Bayesian Ensemble Estimation from SAS (BEES)
The BEES module is available from the "Bayesian Ensemble Estimator" selection in the Analyze section of the main menu.
The BEES module is designed to help users fit their SAS data with an ensemble model built from a library of candidate states. Populations of states in different combinations of candidate profiles are reweighted using a Bayesian Monte Carlo (BMC) approach, and the module will select the best model that balances both a high quality goodness-of-fit and a minimum number of contributing states.
Theoretical profiles must have matching q-values to the supplied experimental scattering.
The fitting routine can simultaneously fit experimental SAS profiles and auxiliary data measurements, but it is not required.
Fitting can be done according to Shannon Sampling (Χ2free) or the standard Χ2 metric.
- While either metric may yield similar results, use of the Χ2free metric is highly recommended, as Shannon Sampling reduces the degree of correlation between q-values. Also, Shannon Sampling will prevent the highly dense SAXS data from out-weighing auxiliary data that contains significantly fewer data points, if supplied.
Theoretical profiles are supplied in the form of .zip archives, and the zip archive must also contain a file called "filelist.txt", which lists the names of each file within the archive.
- If no second dimension is supplied, "filelist.txt" is just a list of scattering profiles. If a second dimension is supplied, then "filelist.txt" is a 2-column file, where the first column of each row contains the name of the theoretical scattering profile, and the second column contains the name to its associated second-dimension theoretical profile. An example of filelist.txt can be found here
This module is not designed to handle reweighting every single profile calculated from the conformations of a simulation run (i.e., a Complex Monte Carlo trajectory). Some form of clustering or data reduction needs to be done before using this module.
Progress tracking in BEES is handled in a highly discretized manner, where the tracker is updated only between steps in ensemble size. As a result, the SASSIE-web progress tracker may appear to hang, followed by large increases in completion percentage. This is the expected behavior.
Standard BEES Usage
- run name: Prefix for folder and file generation
- interpolated data file: The experimental scattering data. Must be a 3-column file: column 1 = q, column 2 = I(q), column 3 = err(q).

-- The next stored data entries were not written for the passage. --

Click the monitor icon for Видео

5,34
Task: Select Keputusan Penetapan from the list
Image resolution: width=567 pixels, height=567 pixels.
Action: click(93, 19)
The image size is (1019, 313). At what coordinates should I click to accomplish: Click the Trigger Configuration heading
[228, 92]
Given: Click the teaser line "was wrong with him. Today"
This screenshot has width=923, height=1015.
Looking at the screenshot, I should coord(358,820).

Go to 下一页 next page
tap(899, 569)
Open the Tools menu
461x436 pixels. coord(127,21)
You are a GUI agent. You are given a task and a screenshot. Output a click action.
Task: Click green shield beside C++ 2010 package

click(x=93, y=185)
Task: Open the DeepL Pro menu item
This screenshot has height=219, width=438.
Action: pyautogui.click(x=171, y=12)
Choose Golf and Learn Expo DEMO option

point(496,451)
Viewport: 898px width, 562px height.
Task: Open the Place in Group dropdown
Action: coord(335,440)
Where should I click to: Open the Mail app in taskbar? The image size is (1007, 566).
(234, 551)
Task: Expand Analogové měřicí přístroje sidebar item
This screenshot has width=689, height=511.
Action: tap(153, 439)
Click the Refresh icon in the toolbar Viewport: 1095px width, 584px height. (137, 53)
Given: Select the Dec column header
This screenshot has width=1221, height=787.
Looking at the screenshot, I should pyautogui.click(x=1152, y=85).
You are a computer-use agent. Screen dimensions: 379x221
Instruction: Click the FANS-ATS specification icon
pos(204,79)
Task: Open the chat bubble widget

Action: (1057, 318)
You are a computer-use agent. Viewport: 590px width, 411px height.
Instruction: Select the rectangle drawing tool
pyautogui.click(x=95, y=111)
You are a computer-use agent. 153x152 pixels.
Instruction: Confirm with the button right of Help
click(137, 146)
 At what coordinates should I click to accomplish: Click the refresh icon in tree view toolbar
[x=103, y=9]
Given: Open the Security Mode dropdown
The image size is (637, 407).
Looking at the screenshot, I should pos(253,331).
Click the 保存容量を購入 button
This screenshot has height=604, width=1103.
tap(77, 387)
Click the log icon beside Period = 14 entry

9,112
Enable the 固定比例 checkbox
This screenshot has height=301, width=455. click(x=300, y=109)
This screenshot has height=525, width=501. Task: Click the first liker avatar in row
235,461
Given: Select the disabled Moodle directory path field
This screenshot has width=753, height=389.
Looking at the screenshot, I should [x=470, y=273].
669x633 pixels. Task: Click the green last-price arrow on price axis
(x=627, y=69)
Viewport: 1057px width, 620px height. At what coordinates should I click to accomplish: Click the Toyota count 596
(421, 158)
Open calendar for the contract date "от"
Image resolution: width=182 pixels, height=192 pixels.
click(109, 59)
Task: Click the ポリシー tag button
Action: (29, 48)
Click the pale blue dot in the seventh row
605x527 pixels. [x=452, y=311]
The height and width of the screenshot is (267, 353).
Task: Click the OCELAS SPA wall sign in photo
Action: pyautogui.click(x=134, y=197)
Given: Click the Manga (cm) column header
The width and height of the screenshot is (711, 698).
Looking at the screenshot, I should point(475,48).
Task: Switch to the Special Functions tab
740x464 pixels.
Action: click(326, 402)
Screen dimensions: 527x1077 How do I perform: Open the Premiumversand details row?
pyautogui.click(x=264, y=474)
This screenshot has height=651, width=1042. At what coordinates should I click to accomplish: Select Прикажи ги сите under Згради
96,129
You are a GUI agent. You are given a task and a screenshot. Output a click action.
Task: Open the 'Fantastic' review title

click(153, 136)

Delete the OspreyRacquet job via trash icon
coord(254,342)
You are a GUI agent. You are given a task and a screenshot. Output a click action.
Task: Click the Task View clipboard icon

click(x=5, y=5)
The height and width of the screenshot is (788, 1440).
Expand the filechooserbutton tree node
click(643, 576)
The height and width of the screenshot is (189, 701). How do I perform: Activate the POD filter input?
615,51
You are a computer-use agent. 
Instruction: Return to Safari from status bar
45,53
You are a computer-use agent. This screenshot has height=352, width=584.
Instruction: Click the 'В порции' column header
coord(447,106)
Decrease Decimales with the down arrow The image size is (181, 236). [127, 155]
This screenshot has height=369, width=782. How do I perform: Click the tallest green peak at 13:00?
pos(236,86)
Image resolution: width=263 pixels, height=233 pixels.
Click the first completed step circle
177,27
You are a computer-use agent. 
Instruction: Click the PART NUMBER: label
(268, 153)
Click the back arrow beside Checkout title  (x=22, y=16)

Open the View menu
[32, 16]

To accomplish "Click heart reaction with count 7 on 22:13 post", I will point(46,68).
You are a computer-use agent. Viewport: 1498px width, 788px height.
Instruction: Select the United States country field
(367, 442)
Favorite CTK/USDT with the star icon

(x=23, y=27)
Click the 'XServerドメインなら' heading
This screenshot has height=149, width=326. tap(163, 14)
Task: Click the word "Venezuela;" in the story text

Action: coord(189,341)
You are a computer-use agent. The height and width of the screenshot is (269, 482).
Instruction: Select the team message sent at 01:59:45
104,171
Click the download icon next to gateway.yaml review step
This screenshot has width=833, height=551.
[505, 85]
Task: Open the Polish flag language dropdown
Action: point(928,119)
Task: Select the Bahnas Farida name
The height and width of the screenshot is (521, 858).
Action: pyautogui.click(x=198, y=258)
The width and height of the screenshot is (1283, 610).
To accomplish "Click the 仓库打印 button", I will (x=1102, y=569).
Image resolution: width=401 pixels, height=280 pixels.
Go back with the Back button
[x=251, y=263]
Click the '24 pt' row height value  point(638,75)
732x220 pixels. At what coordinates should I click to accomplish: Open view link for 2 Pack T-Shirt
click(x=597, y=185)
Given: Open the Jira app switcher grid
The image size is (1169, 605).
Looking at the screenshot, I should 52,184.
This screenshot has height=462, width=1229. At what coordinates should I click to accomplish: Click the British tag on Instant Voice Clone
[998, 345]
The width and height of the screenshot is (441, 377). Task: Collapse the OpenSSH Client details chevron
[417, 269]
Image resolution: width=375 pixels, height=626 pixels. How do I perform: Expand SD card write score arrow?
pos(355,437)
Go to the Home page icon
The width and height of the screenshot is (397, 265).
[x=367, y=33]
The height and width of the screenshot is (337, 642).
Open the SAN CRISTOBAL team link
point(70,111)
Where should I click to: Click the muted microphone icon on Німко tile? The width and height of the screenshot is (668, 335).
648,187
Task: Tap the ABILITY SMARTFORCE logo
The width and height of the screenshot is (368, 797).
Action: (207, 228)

- D_max: Dmax value of the molecule, as estimated from the experimental scattering intensity. Used to conduct Shannon sampling of the scattering curve.
- theoretical profiles zip file: Zip archive containing the theoretical scattering profiles, as well as the associated "filelist.txt". Also must include theoretical profiles for auxiliary data, if supplied.
- number of Monte Carlo move attempts: Number of steps that each BMC parameter search conducts.
- number of Monte Carlo equilibration steps: Number of steps to remove from the beginning of each BMC parameter search (larger values reduce the effect of the initial, randomly selected distribution of population).
- number of Monte Carlo replicas: Number of independent BMC parameter searches to conduct for each combination of candidate states. Results of all replicas are combined to determine the estimated populations.
- number of processors: Number of parallel processor tasks to spawn for the BEES routine. Computational time may be reduced by using an increased number of processors, as long as (number of candidate combinations) > (number of processors). Limited to values between 1 and 16.
In order to recreate the inputs used above, users should download the following files:
Once the best ensemble of candidate states is determined, BEES will print information regarding the model (shown above), namely: the contributing scattering states and their populations, observed error in population, and individual ability to fit experimental data, as well as the goodness-of-fit metrics for the ensemble model and its associated AIC or BIC value. Also at the conclusion of the run, BEES will generate interactive plots below the progress bar that contain the best ensemble's fit to the experimental SAS profile, along with the model residual errors in the fit.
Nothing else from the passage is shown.